Hotlix was known locally for its original product, a spicy cinnamon sucker but then it got a little crazy and developed a tequila-flavored sucker with a worm inside. I knew they hit the big time when I found their tequila sucker at a truck stop in Kansas in 1992.
At Pismo I made the grand announcement to my son that we must get cinnamon suckers. I don't get out much apparently because somehow I had missed the booming insect business at Hotlix. Their display window looked like they had teamed up with David George Gordon, author of the Eat-A-Bug cookbook. We could buy worms, crickets, and apparently ants, all candied or chocolate coated.
Always looking for a high protein snack to get me through pregnancy and any excuse for chocolate, we quickly forgot the cinnamon suckers.
"Are your crickets roasted?"
"They are baked."
I am pretty open to raw food, but I do draw the line somewhere before crickets.
"How much?"
"Fifty cents for two."
"Wow, Mama, they are only twenty five cents!" Frederick interjected.
"Do you have any idea what kind of mark-up there is Frederick on that tiny chocolate cricket? People who actually eat insects don't buy them here."
I admitted I had consumed battered tarantula legs. The gals then reported that the crickets sell well and that they just taste like chocolate.

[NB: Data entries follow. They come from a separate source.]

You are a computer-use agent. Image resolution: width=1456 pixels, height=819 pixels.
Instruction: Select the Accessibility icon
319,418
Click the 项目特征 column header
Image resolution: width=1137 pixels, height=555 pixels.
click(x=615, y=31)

I recommended that they bundle those crickets up with Gordon's cookbook and sell them as holiday gift packages. Shockingly, my son who saw the uncoated crickets in the store window, has already eaten two of the four crickets we purchased and reports that they taste like chocolate. I doubt I'll get any myself.
But the big question is: Do they fit the bill for pregnancy snack food? At a quarter a piece, I would recommend salmon roe instead, which has the added benefit of being loaded with depression-fighting nutrients. Very few times will life allow us to justify the expense of wild caught, deep sea roe as a snack food bargain. This may be one of those times.